A lack of customers has led to the closing of retail stores in Peabody Place downtown and the Walgreen’s and a lumber yard next to the Fairgrounds. The downtown elementary school next to AutoZone Park has so far failed to attract many white students. Nobody has to remind Turley. A year ago, his neighbors in South Bluffs were robbed and attacked. The gated entrance on the east side of South Bluffs, which was open previously, is now closed and requires a pass code.
Some misperceptions of the Fairgrounds seem based on opinion rather than evidence. In an interview last week, Herenton predicted that more than 75 percent of attendees at the final Mid-South Fair would be African American. The mayor, who is neither a fair-goer nor a football fan, criticized the fair’s marketing as an example of an outdated view of the world held by his old rival, former Shelby County mayor Jim Rout, now head of the fair. But on three separate Flyer visits to the fair, the crowd appeared to be, if anything, majority white. And Rout was there each time.

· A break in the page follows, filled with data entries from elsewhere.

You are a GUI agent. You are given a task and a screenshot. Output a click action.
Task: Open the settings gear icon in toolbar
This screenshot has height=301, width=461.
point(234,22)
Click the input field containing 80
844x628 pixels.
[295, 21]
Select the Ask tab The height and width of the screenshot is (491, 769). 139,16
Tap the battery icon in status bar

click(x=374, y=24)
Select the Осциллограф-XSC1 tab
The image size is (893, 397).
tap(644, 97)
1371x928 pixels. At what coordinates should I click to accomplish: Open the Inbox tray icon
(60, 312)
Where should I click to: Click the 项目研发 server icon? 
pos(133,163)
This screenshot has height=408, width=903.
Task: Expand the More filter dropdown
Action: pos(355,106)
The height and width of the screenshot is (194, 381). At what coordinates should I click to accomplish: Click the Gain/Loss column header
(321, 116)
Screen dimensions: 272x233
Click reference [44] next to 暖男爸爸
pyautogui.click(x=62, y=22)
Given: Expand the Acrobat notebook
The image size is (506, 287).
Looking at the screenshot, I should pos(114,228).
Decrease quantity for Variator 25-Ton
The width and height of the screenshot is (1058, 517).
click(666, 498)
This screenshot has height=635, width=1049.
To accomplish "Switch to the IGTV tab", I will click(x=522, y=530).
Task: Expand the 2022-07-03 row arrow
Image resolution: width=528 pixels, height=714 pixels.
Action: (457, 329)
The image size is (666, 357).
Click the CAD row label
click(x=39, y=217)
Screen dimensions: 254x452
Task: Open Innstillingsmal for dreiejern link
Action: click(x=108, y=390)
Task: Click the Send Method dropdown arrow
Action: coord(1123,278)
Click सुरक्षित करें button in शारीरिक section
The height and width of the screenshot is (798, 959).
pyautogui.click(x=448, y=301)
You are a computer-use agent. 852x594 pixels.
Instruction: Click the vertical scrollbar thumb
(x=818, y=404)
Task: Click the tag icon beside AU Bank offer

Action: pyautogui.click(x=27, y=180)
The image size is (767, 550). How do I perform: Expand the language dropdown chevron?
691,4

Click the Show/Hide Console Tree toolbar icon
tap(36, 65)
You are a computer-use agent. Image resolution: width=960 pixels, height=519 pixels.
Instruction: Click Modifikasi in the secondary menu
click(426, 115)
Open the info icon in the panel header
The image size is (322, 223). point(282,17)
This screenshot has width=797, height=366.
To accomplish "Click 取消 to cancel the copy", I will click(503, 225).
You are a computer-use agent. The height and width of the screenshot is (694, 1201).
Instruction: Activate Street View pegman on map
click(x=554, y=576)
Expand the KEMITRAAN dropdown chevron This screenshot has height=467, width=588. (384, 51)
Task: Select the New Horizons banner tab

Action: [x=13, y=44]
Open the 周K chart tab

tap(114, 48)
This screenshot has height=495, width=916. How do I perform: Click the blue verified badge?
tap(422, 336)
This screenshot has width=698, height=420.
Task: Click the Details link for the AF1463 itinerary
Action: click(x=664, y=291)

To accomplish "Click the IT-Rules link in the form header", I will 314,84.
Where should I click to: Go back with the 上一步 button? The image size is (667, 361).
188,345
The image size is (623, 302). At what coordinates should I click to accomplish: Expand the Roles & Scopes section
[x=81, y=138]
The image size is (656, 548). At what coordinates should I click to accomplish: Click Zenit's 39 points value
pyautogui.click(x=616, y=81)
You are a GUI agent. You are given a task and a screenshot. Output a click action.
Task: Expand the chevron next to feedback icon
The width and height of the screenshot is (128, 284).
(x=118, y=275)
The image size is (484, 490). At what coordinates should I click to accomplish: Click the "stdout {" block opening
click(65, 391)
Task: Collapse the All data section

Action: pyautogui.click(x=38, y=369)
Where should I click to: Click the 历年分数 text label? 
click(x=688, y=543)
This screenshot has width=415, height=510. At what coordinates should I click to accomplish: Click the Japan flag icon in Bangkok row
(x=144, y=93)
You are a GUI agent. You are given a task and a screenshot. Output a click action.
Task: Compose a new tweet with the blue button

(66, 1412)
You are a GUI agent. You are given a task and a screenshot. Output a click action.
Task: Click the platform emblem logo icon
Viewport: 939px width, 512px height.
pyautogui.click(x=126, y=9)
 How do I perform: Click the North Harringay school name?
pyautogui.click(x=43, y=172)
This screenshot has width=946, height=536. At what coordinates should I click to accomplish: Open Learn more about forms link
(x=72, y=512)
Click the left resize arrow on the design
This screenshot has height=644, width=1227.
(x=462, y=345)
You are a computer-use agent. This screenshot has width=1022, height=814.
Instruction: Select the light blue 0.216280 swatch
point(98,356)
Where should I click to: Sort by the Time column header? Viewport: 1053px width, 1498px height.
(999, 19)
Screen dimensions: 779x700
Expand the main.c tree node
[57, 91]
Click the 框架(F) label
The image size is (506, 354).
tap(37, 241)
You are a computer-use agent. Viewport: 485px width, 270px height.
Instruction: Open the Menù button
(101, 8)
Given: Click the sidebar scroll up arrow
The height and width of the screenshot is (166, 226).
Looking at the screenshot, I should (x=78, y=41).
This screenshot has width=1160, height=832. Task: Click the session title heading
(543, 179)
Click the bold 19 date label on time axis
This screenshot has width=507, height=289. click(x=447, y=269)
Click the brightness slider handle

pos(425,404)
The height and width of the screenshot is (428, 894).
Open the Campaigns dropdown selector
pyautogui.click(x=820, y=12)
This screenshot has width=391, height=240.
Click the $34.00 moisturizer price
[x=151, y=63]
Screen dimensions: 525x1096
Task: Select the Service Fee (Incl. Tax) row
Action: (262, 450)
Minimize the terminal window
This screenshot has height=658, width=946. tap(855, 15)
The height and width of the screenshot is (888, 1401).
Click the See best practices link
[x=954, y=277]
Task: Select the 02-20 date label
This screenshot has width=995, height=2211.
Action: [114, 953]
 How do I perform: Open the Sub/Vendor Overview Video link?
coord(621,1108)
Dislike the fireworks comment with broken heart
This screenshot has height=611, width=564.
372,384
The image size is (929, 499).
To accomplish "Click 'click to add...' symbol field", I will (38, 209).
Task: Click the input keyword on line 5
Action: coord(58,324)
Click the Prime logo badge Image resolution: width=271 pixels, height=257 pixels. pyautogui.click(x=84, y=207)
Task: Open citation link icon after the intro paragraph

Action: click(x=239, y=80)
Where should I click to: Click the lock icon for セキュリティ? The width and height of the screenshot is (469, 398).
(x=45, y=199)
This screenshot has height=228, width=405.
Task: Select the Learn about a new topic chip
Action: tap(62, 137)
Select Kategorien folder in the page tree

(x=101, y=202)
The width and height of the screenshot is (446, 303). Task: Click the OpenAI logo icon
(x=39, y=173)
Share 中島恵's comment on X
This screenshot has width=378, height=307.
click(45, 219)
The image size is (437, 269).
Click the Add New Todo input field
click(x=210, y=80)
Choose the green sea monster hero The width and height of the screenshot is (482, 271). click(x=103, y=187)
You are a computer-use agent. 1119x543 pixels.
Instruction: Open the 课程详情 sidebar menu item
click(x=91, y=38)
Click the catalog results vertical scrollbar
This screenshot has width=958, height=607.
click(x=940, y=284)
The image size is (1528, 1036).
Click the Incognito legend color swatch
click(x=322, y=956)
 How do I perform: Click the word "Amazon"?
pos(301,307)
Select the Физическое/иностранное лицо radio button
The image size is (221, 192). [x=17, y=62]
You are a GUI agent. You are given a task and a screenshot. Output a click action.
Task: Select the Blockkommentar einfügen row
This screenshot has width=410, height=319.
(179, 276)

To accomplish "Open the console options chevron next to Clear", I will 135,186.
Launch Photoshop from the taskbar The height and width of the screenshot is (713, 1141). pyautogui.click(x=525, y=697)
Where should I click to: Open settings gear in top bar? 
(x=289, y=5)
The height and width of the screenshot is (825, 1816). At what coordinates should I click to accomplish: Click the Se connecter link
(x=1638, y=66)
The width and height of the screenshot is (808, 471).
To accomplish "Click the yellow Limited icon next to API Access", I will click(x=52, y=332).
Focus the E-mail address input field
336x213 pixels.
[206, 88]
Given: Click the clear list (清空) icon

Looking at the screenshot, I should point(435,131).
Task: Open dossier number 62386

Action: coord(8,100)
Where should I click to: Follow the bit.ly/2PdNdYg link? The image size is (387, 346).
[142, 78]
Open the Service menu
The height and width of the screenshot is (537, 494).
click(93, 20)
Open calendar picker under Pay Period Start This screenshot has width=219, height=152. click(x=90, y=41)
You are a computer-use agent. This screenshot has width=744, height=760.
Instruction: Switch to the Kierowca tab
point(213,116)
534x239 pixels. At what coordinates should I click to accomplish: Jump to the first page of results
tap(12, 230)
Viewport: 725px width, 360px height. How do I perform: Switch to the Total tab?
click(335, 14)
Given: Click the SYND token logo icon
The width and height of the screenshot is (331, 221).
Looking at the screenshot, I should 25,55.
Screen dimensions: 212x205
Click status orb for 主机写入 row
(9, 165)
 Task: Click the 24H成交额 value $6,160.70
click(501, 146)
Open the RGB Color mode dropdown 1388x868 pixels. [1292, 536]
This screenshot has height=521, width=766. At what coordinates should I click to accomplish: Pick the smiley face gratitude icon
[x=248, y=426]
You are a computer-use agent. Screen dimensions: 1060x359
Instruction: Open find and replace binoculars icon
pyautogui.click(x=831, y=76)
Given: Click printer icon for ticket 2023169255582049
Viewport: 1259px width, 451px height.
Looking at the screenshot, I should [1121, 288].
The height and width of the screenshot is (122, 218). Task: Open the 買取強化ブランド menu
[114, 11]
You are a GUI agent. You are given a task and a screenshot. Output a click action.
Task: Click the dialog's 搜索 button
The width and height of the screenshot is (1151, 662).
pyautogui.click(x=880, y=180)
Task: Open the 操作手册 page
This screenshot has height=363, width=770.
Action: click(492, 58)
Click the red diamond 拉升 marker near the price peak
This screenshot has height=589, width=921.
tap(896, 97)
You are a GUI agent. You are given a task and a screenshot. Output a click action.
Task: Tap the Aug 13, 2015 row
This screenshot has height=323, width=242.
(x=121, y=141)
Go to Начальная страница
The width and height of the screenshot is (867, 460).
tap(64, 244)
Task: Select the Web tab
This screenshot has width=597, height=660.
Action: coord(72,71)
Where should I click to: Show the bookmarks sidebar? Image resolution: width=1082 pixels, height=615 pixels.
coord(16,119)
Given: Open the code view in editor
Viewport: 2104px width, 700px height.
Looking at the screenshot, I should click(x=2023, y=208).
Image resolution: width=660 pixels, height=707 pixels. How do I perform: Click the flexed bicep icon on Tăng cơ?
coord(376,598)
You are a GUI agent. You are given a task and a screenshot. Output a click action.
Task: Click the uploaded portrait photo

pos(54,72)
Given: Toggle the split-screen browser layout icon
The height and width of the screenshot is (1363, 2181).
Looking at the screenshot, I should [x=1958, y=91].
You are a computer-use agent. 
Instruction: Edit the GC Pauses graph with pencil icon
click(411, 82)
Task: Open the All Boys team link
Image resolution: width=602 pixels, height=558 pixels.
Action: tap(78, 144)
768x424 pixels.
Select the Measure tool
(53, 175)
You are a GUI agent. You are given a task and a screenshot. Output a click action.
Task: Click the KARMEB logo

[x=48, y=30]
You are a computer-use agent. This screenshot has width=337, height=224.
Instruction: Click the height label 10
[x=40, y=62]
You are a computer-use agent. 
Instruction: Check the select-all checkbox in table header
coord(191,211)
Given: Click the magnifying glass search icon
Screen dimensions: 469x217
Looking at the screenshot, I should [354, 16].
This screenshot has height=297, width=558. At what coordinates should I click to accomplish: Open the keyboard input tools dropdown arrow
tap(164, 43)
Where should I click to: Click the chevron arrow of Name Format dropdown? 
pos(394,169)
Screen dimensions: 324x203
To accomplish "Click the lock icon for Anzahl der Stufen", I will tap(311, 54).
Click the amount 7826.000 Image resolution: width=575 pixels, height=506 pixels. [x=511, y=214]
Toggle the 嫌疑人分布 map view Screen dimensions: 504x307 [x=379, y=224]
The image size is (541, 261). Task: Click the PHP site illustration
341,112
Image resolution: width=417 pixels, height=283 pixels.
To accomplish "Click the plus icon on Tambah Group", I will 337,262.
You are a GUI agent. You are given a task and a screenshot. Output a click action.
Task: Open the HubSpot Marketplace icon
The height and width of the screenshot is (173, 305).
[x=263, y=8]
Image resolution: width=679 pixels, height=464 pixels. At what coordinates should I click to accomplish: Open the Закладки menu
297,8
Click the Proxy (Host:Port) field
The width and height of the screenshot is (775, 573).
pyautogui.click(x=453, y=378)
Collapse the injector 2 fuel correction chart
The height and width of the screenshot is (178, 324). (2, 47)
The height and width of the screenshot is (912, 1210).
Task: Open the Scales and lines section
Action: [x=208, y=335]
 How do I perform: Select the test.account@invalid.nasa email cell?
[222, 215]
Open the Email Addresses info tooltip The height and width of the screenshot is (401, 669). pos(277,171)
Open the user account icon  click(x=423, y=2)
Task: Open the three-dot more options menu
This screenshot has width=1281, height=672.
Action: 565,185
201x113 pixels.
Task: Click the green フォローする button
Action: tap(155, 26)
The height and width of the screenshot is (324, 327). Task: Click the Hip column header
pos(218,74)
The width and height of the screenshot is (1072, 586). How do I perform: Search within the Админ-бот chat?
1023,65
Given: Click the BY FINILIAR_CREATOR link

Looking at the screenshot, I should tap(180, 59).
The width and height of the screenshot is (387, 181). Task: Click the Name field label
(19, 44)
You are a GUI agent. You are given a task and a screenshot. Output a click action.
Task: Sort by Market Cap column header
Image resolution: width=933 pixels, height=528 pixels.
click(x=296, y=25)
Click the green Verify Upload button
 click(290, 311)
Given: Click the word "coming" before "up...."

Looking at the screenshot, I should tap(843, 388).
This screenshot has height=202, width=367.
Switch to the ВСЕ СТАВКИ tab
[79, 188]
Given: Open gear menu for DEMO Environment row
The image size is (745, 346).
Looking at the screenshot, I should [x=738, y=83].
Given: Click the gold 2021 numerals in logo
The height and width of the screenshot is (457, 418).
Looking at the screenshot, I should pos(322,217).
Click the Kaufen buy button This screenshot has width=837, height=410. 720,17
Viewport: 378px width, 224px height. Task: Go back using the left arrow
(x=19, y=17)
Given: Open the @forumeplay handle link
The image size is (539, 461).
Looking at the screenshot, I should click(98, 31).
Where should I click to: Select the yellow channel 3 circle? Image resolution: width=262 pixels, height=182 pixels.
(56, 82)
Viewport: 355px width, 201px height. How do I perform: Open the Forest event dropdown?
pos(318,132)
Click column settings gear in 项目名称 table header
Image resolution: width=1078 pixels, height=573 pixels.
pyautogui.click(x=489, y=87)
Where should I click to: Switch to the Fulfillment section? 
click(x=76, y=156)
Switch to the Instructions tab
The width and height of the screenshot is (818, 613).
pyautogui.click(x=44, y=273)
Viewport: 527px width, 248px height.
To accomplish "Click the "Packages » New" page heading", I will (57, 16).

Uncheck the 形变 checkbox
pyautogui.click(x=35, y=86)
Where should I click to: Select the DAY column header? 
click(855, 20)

Meanwhile, Turley’s team has been asking neighbors and partners what he calls his “Kennedy question,” loosely taken after a phrase from President John F. Kennedy’s inaugural address: What can Fair Ground do for you and what can you do for Fair Ground?
The stakeholders include University of Memphis, Christian Brothers University, the AutoZone Liberty Bowl Classic, the Southern Heritage Classic, Memphis City Schools, and the Belt Line, Orange Mound, and Cooper-Young neighborhoods. Chickasaw Gardens and Memphis Country Club are less than a mile away.
“You can’t have an open discussion if people think you have already come to a conclusion,” Turley said. “We’re going to design this thing to try to help you realize your own dreams.”